__Text excerpt__
Regarding the overall architecture, I’d like to see some more redundancy. I mean, it’s a good thing to have backup flight computers, redundant communications capability, right? So if we had multiple competing teams building bases, for the same price, isn’t that also a good idea?

So I would say fund three teams, with overall goals (Level 0 Requirements) and milestones, but otherwise give them a lot of freedom to design as they wish. So, for example, I expect Team Blue Origin would pair a combination of New Glenn and/or New Armstrong to enable their Blue Moon delivery service, while contracting habitats from Bigelow. And Team SpaceX might use Falcon 9, Falcon Heavy (and maybe even a newer launcher) to get Dragon capsules to the Moon, with habitats from Axiom. Then Team ULA announces transport via Atlas V for now, Vulcan in a few short years. In both cases, ULA relies heavily on the ace up their sleeve, pun intended, the ACES upper stage, which promises to be quite capable and versatile for lunar delivery and setup. For their vehicles, they team with Catepillar.

I don’t really claim the details will look just like this; it’s just wild guessing. However, I do stand by the principle. If NASA wants a base, on time and within budget, then milestone-driven payments for development followed by fixed price contracts for services is the proven way to go.

__Data segment__
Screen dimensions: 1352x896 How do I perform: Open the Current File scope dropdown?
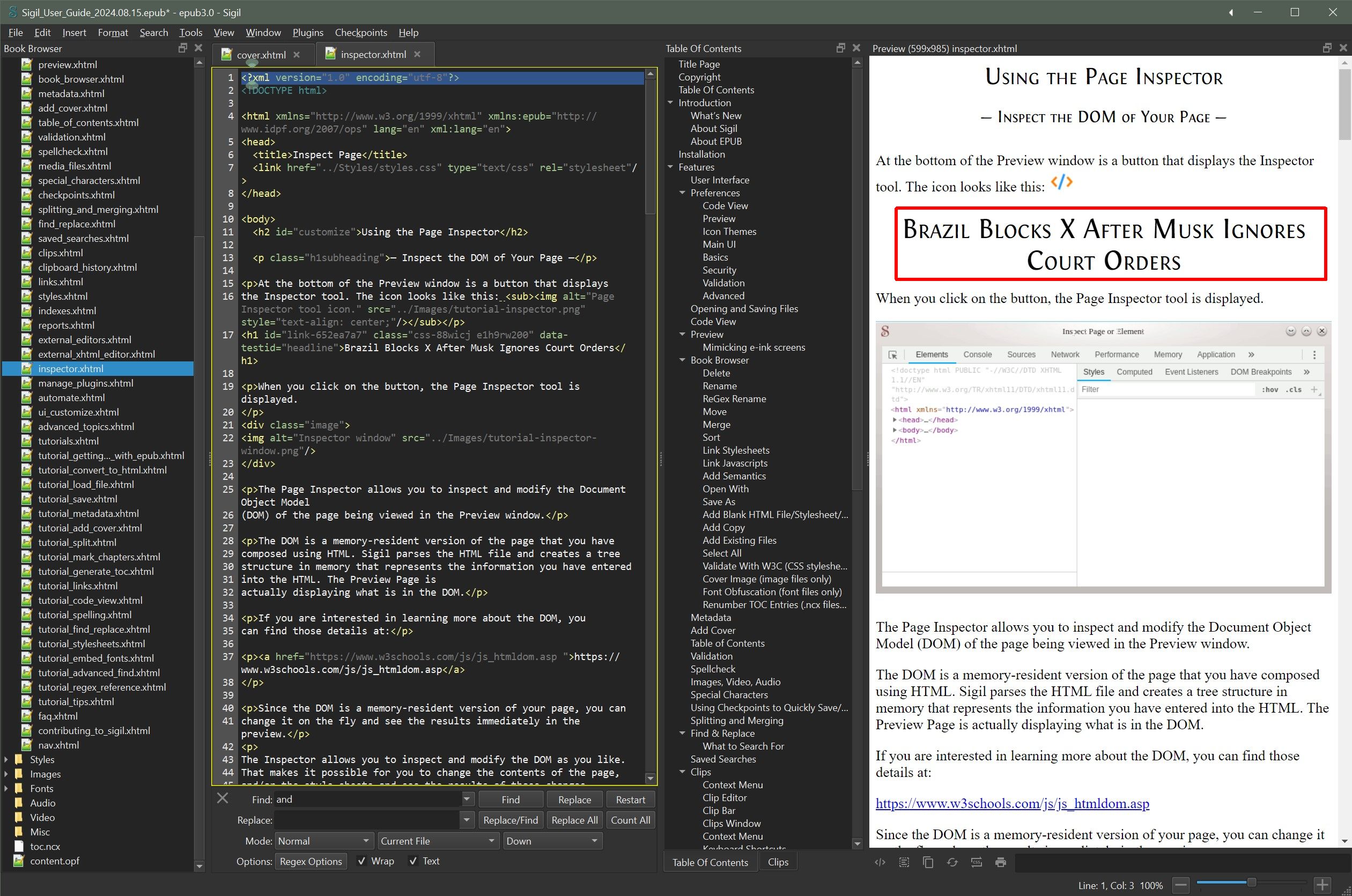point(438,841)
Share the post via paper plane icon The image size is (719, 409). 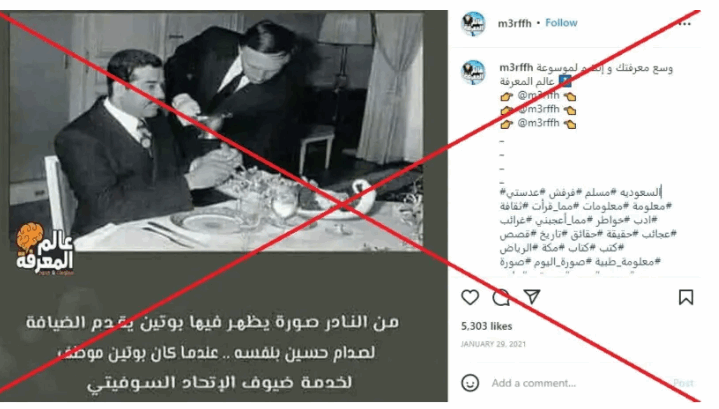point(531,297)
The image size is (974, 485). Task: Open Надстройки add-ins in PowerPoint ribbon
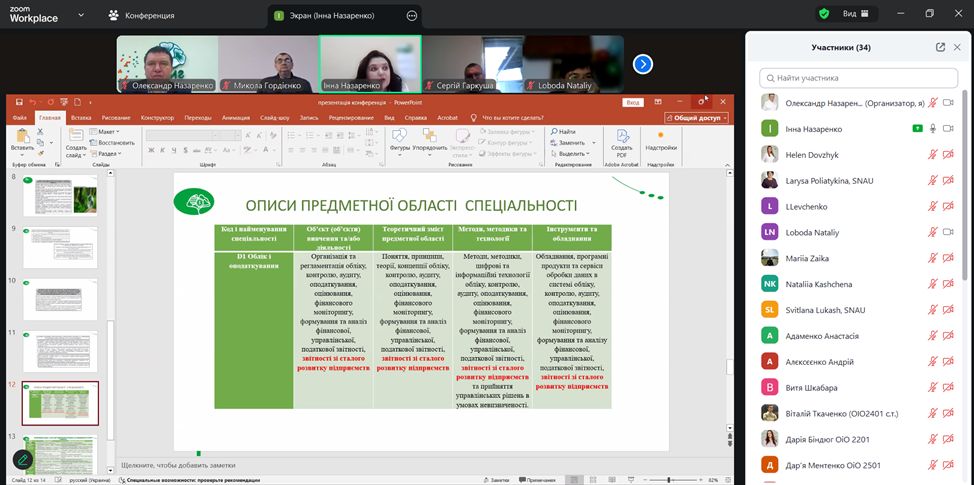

__Direction A__
Could you rewrite the lunar base comment starting at "Regarding the overall" and ending at "a good idea?", with "backup" changed to "spare"?
__Direction B__
Please answer these questions about the lunar base comment:
(i) How many teams does it propose funding?
(ii) Which company would supply habitats to Team SpaceX?
(iii) What does it call the proven way for NASA to get a base on time and within budget?
__Direction C__
Can you carry the lunar base comment on from its final sentence?

__Response A__
Regarding the overall architecture, I’d like to see some more redundancy. I mean, it’s a good thing to have spare flight computers, redundant communications capability, right? So if we had multiple competing teams building bases, for the same price, isn’t that also a good idea?

__Response B__
(i) Three teams.
(ii) Axiom.
(iii) Milestone-driven payments for development followed by fixed price contracts for services.

__Response C__
Yes, there is a lot of upfront costs and nobody has a viable business model (kind of like Spaceport America not doing very well because they have no working business model). However, I see how we are consuming resources at ever increasing rate (one statistic I read is last year all chromium mined was more than previous years combined). Also consuming phosphorus for fertilizer at increasing rates. There’s not that many supernovas occurring nearby to give us more heavier elements.

I see the Moon as deposits for various elements and minerals, it will take time to make it useful but it’s there. Besides I’m getting bored with JourneyToMars. To begin I want to see small lunar rovers as we see cubesats becoming more popular. NASA provide some kickstart for small companies to rove around, just keep them away from Apollo sites. Let’s see how http://moonexpress.com/ works out.

1. Find out if a 1/6 gravity is deleterious to human health and reproduction and the health and reproduction of other animals

2. Utilize the resources in the Moon’s low gravity well to grow the economy

3. Utilize the resources in the Moon’s low gravity well to enhance our national security.

4. Utilize the resources in the Moon’s low gravity well to to enhance our ability to travel to other planets in the solar system

5. Provide a highly desirable nearby destination for space tourism

6. Inspire our children to look up at the Moon and the heavens as part of their future in an exciting and prosperous new frontier.

Marcel

So within a couple years there should be a dozen or so of these water-shielded stages in Low Lunar Orbit and it will be time to send the first astronauts. They move in to the workshops, connect pairs with a tether system for artificial gravity and using Blue Moon landers as boosters they configure some of them as Lunar Cyclers. Astronauts would then have a safe journey by boarding the shielded cycler near Earth and debarking near the Moon.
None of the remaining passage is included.